Pero ¿Dónde introducir lo misterios de la luz? Los días jueves.

CONCLUSIÓN

“Rosario bendito de María, cadena dulce que nos unes con Dios”

39. Lo dicho hasta ahora demuestra la riqueza de esta oración tradicional, en la cual la Iglesia ha visto siempre una particular eficacia, confiando las causas más difíciles a su recitación comunitaria y a su práctica constante.

La paz

40. El Rosario es una oración orientada hacia la paz, pues en él se contempla a Cristo, príncipe de la paz y nuestra paz, y porque promueve la caridad mostrándonos el rostro de Cristo en los hermanos que más sufren.

El Rosario nos hace constructores de paz, de este modo en vez de ser una “huida del mundo”, nos impulsa a examinar y afrontar los problemas que en él encontramos.

La familia: los padres…

41. El Rosario es desde siempre una oración de la familia y por la familia, es una preciosa herencia que no debe ser descuidada, pues ella se presta particularmente para reunir a la familia y mantenerla unida.

Rezar el Rosario en familia significa introducir en ella la imagen del Redentor y de su Madre santísima, reproduciendo el clima de la casa de Nazaret, teniendo a Jesús en el centro para compartir con Él las alegrías y dolores, necesidades y proyectos y obteniendo de Él, la esperanza y fuerza para el camino.

…y los hijos

42. Es fructuoso confiar a esta oración el crecimiento de los hijos, hoy más que nunca que es más difícil para los padres seguir a los hijos en las etapas de sus vidas.

Los mensajes de todo tipo y las experiencias más imprevisibles hacen mella en la vida de los chicos y adolescentes y esto es motivo de angustia para los padres de familia.

Rezar el Rosario por los hijos y con los hijos no es ciertamente la solución, pero si una gran ayuda espiritual que no se debe minimizar.

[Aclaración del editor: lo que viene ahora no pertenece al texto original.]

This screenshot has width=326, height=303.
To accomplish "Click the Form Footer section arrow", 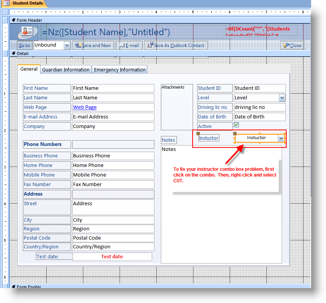I will pyautogui.click(x=13, y=287).
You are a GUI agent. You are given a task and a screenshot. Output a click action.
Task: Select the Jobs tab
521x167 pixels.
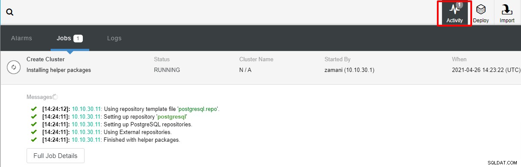[70, 38]
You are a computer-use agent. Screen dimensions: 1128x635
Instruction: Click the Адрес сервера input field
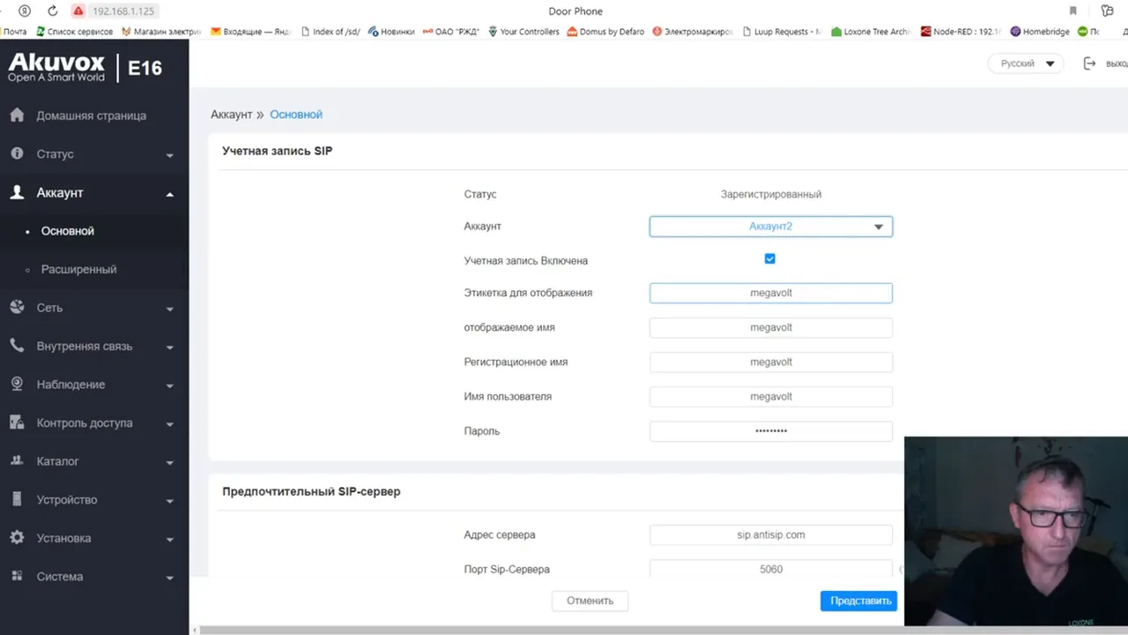pos(771,534)
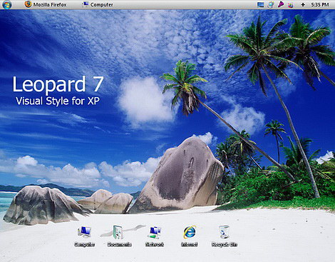Click the globe network tray icon

pyautogui.click(x=270, y=4)
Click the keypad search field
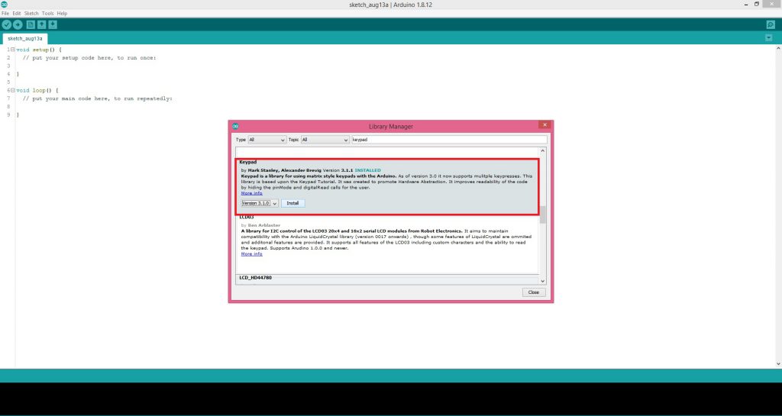Viewport: 782px width, 416px height. pyautogui.click(x=447, y=140)
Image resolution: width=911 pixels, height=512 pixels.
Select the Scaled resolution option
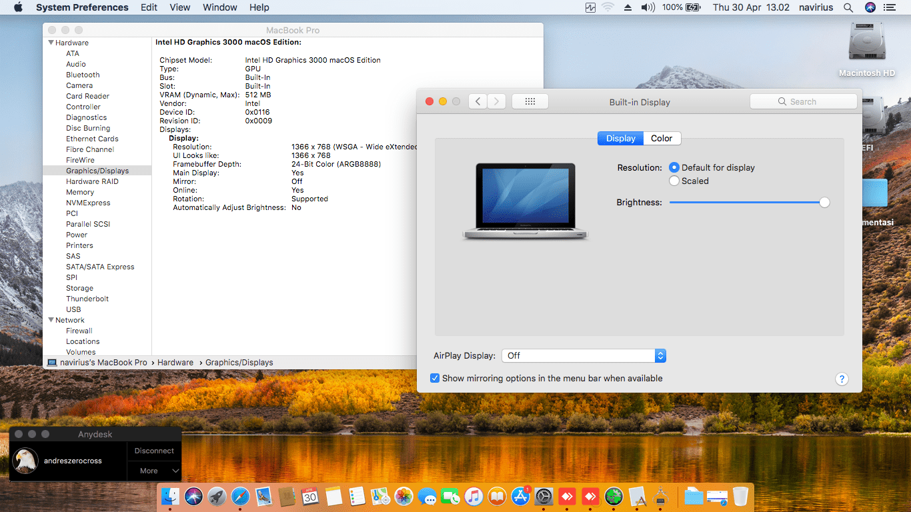coord(674,181)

Se podría objetar que el Rosario no responde a la atracción de los jóvenes, pero si se presenta bien, ellos podrían hacer propia esta oración con el entusiasmo que los caracteriza.

El Rosario, un tesoro que recuperar

43. Una oración tan fácil y tan rica merece ser recuperada por la comunidad cristiana. Los Obispos, sacerdotes y diáconos, agentes pastorales, teólogos, consagrados y consagradas y todos los laicos, somos los llamados a ser sus diligentes promotores.